The prohibition against receiving compensation from third parties will apply to all advisory services, independent or not, to non-professional clients. The same should apply for portfolio management provided to non-professional clients. The Inquiry proposes that the prohibition be designed so that
benefits from a third party that may have a negative effect on clients’ interests be forbidden and that the Swedish Financial Authority be given the right to prescribe in detail the benefits in question. If an independent advisor or portfolio manager accepts a benefit from a third party the advisor/manager must forward this benefit to the client.

If the investment firm has informed the client that the advice is independent, the firm may not accept and retain benefits from any third party. The same shall apply to institutions which provide portfolio management and securities firm providing portfolio management and independent investment advice to professional clients. Only companies that do not receive and retain compensation from other than the client who exclusively provides advice on external products can call themselves independent advisors or act in the capacity to provide independent advice.

An investment firm, when rendering services to clients, may not accept benefits from anyone other than the client, unless the client has been informed of the benefit and the benefit is designed to enhance the quality of the service concerned and does not prevent the firm from complying with its duty to act in the best interest of its clients.

The prohibition on accepting and retaining benefits from third parties that may have a negative impact on clients’ interests will also apply to insurance companies and insurance intermediaries when they provide financial advice to consumers in the course of their ordinary business. The same shall apply according the rule stating that only companies that do not receive compensation from other than the client and who exclusively provides advice on external products may call themselves independent advisors or act in the capacity to provide independent advice.

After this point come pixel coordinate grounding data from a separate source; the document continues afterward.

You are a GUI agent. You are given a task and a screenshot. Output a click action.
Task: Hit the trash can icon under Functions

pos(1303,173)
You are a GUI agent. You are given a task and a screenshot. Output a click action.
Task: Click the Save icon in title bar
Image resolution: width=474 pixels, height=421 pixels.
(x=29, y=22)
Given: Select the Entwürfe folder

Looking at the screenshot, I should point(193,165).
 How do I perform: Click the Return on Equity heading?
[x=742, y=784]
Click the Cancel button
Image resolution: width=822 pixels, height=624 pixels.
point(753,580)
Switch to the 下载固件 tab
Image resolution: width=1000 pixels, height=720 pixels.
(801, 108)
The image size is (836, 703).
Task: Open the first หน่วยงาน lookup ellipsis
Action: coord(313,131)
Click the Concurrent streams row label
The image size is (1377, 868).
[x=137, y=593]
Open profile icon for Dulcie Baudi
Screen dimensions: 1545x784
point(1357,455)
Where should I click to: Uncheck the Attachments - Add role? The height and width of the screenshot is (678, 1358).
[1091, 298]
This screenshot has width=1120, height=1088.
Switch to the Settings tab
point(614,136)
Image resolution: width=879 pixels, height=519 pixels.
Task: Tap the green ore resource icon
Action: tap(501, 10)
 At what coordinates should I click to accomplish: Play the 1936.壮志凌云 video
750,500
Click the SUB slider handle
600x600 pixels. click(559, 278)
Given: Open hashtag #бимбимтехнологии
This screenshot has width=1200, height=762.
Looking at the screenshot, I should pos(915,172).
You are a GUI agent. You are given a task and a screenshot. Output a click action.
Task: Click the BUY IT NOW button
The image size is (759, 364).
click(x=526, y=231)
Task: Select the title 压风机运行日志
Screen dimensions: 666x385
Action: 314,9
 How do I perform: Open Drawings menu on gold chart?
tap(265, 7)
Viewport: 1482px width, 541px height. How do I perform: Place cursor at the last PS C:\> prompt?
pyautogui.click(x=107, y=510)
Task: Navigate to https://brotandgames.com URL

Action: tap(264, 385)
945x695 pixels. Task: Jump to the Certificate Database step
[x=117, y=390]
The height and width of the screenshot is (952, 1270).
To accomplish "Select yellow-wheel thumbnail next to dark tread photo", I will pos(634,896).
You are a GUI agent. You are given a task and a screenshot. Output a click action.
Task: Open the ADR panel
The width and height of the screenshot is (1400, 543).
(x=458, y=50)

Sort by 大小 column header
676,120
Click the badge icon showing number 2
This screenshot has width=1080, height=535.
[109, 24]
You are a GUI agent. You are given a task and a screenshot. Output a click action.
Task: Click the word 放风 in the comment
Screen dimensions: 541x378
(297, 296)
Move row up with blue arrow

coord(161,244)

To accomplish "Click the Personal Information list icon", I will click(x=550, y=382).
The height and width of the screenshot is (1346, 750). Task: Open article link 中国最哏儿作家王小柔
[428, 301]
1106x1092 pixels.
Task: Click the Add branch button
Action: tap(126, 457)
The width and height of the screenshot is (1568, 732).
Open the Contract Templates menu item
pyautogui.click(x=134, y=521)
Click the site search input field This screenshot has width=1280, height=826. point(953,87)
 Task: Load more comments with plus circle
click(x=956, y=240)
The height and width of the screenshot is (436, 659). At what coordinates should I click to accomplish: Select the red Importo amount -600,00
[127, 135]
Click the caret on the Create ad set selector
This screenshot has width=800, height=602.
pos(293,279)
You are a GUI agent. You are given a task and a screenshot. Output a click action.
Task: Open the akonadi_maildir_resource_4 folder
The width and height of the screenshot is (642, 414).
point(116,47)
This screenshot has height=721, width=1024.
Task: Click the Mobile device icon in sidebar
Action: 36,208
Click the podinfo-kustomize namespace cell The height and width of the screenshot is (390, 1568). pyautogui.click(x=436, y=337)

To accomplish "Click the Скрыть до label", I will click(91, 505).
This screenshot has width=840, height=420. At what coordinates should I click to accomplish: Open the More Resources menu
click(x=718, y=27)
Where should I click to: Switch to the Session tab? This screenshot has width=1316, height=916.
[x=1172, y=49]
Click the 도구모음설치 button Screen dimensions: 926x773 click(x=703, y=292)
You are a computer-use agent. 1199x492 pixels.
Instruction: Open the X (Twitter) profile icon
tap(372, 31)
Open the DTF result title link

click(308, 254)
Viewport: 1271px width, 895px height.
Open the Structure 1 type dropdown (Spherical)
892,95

Fund Management and AIF-managers may in its regular operations only give advice on funds that the company or the administrator manages itself, why the prohibition on accepting and retaining benefits is not relevant for these types of businesses. If a fund management company or an AIF-Manager gives advice affordable support in a side business license should be rules on commissions apply.

Commission prohibition should be designed in such way that there are commissions paid in correlation with advice or portfolio management that are to be prohibited. Correlation should be interpreted restrictively in order to prevent circumvention of the commission prohibition. Commission prohibition should not be able to be circumvented by, for example, the client being asked to self-complete the purchase, for example, via an Internet service. If the clients transaction in such cases leads to a compensation that in some way could give the adviser benefit, it is a compensation in correlation with advice that could be prohibited. Even if the clients orders are executed by a different company and this company is the primarily receiver of the compensation, it may be a case of a prohibited compensation, if the compensation finally reaches the adviser or any company with close connection to the advisor.